» YOUR INSTRUCTIONS
Find each line below that contains the word "Point" and copy those lines out in full.

» EXERCISE INPUTS
- - -

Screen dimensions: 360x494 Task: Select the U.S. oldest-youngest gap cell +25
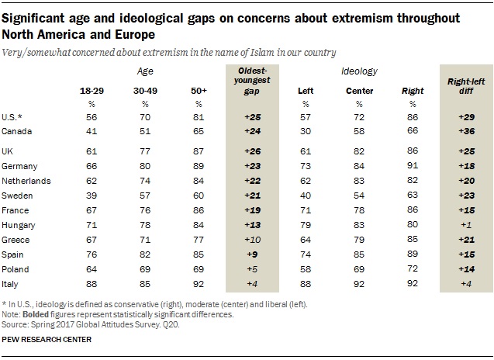click(x=251, y=116)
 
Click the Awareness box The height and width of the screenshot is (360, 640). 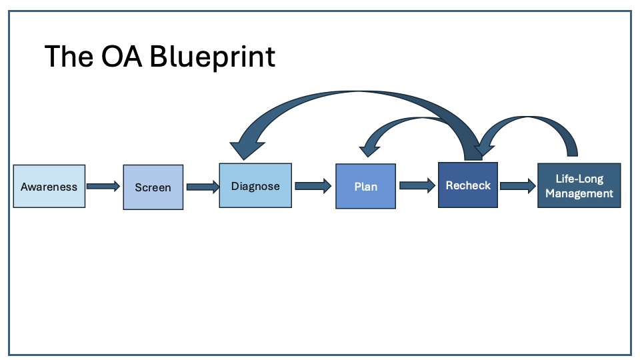coord(49,186)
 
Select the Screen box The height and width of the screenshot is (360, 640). coord(153,187)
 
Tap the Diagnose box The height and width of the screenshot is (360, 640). coord(255,185)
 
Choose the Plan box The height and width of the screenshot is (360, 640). coord(366,186)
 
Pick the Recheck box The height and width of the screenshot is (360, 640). coord(468,185)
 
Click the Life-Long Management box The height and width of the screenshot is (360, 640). coord(579,185)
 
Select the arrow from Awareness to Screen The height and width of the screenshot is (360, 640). coord(103,186)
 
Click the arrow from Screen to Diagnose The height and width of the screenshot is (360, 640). coord(203,187)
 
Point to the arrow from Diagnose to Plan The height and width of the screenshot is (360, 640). coord(313,186)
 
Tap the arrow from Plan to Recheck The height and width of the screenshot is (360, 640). coord(417,185)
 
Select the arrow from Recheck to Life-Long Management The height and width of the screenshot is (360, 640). coord(518,186)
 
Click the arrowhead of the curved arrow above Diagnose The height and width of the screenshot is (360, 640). coord(247,150)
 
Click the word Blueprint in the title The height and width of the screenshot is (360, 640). coord(212,57)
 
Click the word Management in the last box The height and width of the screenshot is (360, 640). coord(579,193)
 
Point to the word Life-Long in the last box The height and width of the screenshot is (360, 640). coord(579,179)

- - -

» EXERCISE SOLUTION
Point to the arrow from Diagnose to Plan The height and width of the screenshot is (360, 640). coord(313,186)
Point to the word Life-Long in the last box The height and width of the screenshot is (360, 640). coord(579,179)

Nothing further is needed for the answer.